Thanks for putting in the time to make this, it is quite helpful!

I guess now we need to rule out various causes:

  1. Is it the case that the optimization simply does not occur as frequently as it should, as you suspect? Or, is it instead:
  2. The optimization routine used in the search differs in such a way that it finds non-optimal constants?

The other difference between scipy.optimize and the Julia backend is the use of a backtracking line search (here)

            algorithm = Optim.BFGS(; linesearch=LineSearches.BackTracking())

this backtracking is used to deal with non-linearities and discontinuities in potential expressions.

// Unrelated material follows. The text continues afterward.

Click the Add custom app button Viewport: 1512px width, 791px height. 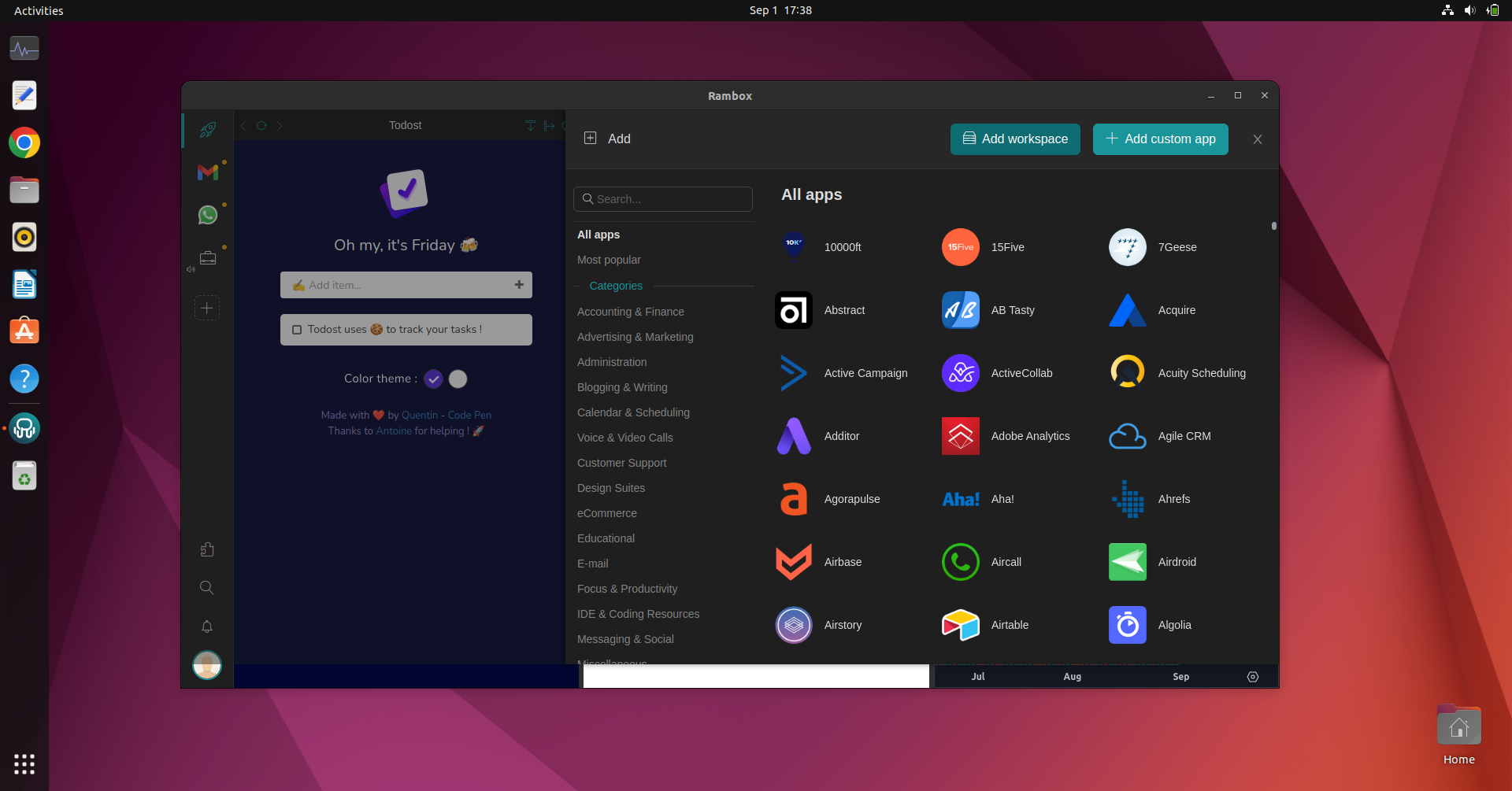[1160, 139]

But it is possible that it is resulting in non-optimal constants in some cases.

To really test (2) we could simply see if calling Optim.jl with these settings differs from scipy in the constants it finds.

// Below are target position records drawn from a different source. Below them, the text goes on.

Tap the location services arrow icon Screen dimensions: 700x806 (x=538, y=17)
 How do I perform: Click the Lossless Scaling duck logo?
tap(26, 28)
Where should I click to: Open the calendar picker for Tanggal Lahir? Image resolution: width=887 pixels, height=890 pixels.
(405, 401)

Nithouson commented 1 year ago

Currently I assume the difference comes from the optimization routine (cause 2) . One possibility is that the default optimizer_iterations=8 is inadequate for convergence (finding the optimal constants). It may be the different settings of BFGS algorithm as well, as you pointed out. I think I have misunderstood the workflow of PySR previously. The Hall of Fame is updated at the end of each iteration, which happens after the ‘simplify and optimize‘ operation. Hence, if we set optimize_probability=1.0, every equation in the Hall of Fame should have been optimized (although the number of iterations may be inadequate). If this is correct, cause 1 should not happen. Increase optimizer_iterations may produce better constant optimization results, yet it largely increases the running time. Hence I request to add an option which optimize the constants in the final Hall of Fame before PySR exits, possibly with more iterations than the parameter optimizer_iterations used in the expression searching process. Besides, I'm sorry that I cannot test or debug Julia codes for now, as I am not familiar with the language.